Monday, December 8, 2008

Abstracts

The next assignment was to choose three scholarly sources to be used later in a literature review and write abstracts of them. Not much introduction is needed here, so without further ado, this is what I came up with...

Abstracts

Joseph Campbell defines mythology as the stories and legends told by human beings through the ages to explain the Universe and their place in it (page 4). According to Campbell, the hero questions his existence and purpose. In his book, The Hero with a Thousand Faces, he discusses Freudian and Jungian concepts related to the transition of the human from adolescence to adulthood to establish a formula for the journey of the hero. He refers to this pattern as the monomyth, a term he borrows from novelist James Joyce. The central thesis of the book is that every hero follows the monomyth, and that monomyth is mapped into three parts: departure, initiation, and return. It is a cycle that involves a death and a rebirth. A child dies and returns as a self-responsible adult.

Before the hero embarks on his journey, he is introduced in a mundane, ordinary world and presented with a problem. The hero recognizes this problem as one that affects not just him, but humanity as a whole. In some cases, the hero initially refuses his call to solve this problem before a mentor convinces him to do so. The hero then crosses his first threshold and enters a new world. In this new world, he faces many obstacles. The hero will struggle with these challenges and hit rock bottom, doubting both himself and the ideals in which he is fighting for, before seizing the courage to overcome his ultimate challenge. After doing so, he will return to his home world, bringing an elixir with him. This elixir can be a physical item representing the lessons he has learned, or it can simply be the knowledge he has gained that allowed him to have a positive influence on both worlds.

Campbell’s strategy for helping the reader understand the three stages of the hero’s path involved the retelling of classic mythologies and applying his archetype to the story. As part of his explanation of departure, Campbell tells the story of Buddha, who had previously been protected from all knowledge of age and death, meeting an old dying man for the first time (page 56) and shows that in this way, he was called to adventure. In order to show the trials involved with initiation, he tells the Greek story of King Midas, who earned the ability to turn objects into gold, only to accidentally see his daughter be transformed into gold (page 190). To illustrate the return portion of the hero’s journey, Campbell applies the Transfiguration of Jesus Christ (page 229). Campbell could have made up a new hero to establish an example of the hero’s journey, but instead he chose to utilize the thousands of stories already in existence to exemplify the monomyth.
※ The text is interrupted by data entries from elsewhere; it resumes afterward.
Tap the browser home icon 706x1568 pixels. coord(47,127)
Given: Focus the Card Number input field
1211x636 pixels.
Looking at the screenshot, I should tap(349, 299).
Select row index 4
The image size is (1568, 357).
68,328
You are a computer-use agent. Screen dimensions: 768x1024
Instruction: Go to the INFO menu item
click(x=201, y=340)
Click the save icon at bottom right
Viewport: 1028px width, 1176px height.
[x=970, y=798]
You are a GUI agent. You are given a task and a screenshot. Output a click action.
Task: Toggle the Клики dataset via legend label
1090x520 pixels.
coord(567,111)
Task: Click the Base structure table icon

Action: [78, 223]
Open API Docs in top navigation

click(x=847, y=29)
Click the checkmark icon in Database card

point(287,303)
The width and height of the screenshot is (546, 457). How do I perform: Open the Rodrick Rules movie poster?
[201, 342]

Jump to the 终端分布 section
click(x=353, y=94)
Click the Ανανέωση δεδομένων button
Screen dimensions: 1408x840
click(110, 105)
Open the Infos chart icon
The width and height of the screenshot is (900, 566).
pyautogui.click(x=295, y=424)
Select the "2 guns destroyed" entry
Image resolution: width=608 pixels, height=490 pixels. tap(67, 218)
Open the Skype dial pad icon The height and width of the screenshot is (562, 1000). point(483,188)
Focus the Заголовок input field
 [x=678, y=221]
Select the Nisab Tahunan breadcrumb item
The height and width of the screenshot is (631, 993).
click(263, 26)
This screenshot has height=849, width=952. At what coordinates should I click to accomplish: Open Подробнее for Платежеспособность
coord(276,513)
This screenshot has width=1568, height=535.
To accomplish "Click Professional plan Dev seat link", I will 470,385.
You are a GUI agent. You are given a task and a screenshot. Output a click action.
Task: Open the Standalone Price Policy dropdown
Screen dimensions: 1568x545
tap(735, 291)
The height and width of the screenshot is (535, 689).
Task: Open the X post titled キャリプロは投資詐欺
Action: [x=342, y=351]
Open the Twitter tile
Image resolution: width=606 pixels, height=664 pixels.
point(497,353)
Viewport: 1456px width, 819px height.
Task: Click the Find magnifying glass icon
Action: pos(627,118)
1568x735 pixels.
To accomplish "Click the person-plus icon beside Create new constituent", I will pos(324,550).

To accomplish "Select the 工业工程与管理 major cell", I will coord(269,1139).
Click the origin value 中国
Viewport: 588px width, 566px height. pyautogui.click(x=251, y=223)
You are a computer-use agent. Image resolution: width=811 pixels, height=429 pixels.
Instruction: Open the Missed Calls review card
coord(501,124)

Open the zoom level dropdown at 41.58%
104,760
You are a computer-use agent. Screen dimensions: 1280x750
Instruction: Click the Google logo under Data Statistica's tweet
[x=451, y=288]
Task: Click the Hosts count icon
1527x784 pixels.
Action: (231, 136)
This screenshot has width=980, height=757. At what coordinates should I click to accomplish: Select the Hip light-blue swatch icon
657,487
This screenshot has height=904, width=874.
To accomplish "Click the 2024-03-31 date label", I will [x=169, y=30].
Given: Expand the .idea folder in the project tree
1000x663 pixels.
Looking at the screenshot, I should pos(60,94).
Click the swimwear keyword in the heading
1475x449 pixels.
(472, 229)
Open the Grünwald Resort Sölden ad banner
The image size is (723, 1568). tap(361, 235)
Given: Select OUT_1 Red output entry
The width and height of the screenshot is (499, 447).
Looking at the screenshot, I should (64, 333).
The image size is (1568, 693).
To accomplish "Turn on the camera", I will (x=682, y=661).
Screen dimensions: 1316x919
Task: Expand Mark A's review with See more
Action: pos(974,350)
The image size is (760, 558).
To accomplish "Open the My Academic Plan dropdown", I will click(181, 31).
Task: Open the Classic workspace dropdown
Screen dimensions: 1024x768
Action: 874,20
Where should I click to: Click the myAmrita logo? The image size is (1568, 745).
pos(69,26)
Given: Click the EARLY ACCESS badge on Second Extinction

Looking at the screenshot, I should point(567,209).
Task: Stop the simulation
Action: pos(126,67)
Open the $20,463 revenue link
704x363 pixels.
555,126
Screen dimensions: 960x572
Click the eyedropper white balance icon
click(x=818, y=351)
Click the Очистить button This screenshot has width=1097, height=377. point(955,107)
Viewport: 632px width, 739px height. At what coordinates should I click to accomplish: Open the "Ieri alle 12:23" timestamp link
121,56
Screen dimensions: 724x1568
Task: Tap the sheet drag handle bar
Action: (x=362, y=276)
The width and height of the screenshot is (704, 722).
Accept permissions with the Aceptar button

Campbell’s work is based on the assumption that a storyteller will only tell a story worth telling. For Campbell’s purposes, a story worth being told necessarily involves a main character that learns something about the world over the course of his experiences, and in turn learns something about his role within that world. If the main character of a story is the same person at the end of the story that he was at the beginning, then the story was not worth telling at all. Campbell assumes that a storyteller understands this necessity and incorporates it in his decision-making of what story to tell.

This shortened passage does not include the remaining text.